Bien qu’on puisse affirmer éprouver une certaine légitimité lorsqu’on identifie
comme objet de recherche non pas la population locale, mais les sujets italiens qui, grâce à la
possession d’un capital économique, ont pu investir dans l’achat d’une propriété à La
Havane, les difficultés et les limites en termes de positionnement demeurent toujours
présentes. En ce sens, dans un travail de 2015, Snyman souligne la persistance de « points of
shaming » (moments de honte) lorsqu’en tant que chercheurs blancs on tente d’appliquer les
approches développées par le Decolonial turn (tournant décolonial). De plus, dans le cas du
contexte cubain, comme certains auteurs le font noter, le rapprochement du chercheur à
l’identité de touriste peut « constituer un biais dans la relation » et notamment dans
l’interaction avec les hôtes locaux (Simoni, McCabe, 2008).

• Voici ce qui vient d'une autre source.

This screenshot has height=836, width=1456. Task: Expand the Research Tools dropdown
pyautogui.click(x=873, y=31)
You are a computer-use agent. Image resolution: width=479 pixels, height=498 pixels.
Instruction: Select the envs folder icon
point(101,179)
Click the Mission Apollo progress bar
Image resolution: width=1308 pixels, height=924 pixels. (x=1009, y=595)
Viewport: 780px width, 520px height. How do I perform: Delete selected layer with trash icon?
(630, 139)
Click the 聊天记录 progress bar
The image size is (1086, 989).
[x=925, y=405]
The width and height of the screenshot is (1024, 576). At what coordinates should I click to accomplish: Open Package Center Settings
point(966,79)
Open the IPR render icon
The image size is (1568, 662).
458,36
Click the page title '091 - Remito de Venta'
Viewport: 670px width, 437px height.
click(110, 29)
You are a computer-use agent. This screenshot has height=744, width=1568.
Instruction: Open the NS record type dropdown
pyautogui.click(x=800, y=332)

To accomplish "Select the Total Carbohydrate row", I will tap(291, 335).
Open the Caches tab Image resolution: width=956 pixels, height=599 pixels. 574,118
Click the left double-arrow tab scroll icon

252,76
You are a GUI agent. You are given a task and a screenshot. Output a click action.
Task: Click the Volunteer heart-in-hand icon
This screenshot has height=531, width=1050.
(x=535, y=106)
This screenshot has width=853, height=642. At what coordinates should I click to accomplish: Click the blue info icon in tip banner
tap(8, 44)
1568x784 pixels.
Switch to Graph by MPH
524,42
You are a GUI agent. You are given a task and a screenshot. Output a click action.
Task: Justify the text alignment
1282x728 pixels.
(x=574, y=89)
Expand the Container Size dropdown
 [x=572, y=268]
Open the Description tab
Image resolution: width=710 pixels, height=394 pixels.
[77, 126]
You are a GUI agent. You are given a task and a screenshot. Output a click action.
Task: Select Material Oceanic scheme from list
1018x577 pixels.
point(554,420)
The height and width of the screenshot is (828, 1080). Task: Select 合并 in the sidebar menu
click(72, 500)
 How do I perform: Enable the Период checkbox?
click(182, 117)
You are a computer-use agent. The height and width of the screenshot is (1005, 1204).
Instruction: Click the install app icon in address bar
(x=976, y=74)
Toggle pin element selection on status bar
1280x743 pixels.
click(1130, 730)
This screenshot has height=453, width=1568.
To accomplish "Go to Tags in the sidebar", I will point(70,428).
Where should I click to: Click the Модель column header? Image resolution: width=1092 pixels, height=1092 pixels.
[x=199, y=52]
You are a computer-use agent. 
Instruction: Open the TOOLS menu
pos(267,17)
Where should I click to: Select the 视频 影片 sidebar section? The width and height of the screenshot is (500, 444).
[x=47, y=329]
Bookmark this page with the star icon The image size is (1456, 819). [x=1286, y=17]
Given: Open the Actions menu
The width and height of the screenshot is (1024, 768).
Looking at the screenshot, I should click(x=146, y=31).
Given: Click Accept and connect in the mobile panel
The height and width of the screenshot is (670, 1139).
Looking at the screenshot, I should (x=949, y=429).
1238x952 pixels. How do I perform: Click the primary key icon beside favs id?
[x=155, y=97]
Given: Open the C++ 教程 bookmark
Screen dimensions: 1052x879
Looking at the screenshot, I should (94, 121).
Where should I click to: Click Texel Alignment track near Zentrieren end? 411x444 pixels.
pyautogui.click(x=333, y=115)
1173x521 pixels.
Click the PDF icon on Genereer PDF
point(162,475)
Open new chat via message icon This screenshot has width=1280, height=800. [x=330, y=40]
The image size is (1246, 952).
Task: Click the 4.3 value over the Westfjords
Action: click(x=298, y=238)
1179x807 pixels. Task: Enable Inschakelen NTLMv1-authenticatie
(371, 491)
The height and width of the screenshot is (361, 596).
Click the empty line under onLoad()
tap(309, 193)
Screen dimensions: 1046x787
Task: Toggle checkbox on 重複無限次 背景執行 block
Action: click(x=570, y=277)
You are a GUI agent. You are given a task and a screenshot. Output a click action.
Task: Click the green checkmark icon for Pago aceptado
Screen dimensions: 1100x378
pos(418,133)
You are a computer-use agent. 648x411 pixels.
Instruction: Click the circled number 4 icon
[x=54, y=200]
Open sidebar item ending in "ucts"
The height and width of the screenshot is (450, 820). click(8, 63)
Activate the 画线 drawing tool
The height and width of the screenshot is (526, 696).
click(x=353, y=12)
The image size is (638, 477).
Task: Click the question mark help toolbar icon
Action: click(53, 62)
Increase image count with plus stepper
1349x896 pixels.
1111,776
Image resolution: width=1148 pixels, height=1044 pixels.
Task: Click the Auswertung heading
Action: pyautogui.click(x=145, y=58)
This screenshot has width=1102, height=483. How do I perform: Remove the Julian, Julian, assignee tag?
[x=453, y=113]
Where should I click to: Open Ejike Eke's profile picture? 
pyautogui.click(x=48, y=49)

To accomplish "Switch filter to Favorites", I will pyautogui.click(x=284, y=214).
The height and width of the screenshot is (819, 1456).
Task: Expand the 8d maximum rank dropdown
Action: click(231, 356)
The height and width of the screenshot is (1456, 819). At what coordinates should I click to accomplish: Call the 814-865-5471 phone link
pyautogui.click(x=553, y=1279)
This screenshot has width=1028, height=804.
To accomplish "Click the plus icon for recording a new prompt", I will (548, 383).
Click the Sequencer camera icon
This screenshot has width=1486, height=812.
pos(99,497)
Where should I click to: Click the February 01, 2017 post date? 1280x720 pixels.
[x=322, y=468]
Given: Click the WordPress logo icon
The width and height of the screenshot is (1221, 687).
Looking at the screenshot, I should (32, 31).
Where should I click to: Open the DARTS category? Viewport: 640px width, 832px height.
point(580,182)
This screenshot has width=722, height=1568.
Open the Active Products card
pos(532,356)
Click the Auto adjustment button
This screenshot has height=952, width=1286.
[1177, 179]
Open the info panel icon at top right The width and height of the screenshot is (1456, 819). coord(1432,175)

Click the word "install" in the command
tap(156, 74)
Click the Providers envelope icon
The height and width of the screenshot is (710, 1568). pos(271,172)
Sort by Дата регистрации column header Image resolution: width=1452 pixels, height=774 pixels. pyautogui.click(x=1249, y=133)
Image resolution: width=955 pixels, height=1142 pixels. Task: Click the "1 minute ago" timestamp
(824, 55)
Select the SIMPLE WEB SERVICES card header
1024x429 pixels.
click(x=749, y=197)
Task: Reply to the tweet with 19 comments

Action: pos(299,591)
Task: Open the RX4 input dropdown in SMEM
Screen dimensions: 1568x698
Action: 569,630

Le choix de concentrer la recherche autour de la population italienne a pu
partiellement éviter de telles problématiques. Toutefois, les différences en termes de vécu et
de positionnement par rapport aux relations entretenues par les Italiens enquêtés avec les
Cubains sur place a créé des tensions qui auraient pu mettre en danger le bon déroulement de
la recherche, ainsi que l’objectivité requise dans le travail de terrain.
Structure et annonce du plan
Je procède à la présentation de la structure de ce mémoire de recherche qui clôture
mon parcours de Master au sein de la mention Sociologie générale de l’École des Hautes
12 Tommaso Pirone
LES ENTREPRENEURS ITALIENS À LA HAVANE
Études en Sciences Sociales. Le texte sera structuré en trois parties. Les deux premières
parties sont composées par trois chapitres et chaque chapitre est à son tour réparti en trois
sections. Le chapitre unique qui compose la dernière partie sera anticipé par une introduction
approfondie qui aide à relier les réflexions et les résultats présentés dans la deuxième partie.
La structuration ici présentée tente de reconstituer analytiquement les structures
d’opportunité et notamment le cadre multi-scalaire qui les composent, formé par un niveau
macro-contextuel, l’échelle micro-individuelle et le niveau méso-analytique.
1. La première partie, intitulée Le panorama des échanges sur le long terme entre
l’Italie et Cuba : de la coopération internationale à l’investissement dans le secteur
privé de La Havane, retrace les éléments macro-contextuels utiles au déploiement des
données qualitatives issues du travail de terrain.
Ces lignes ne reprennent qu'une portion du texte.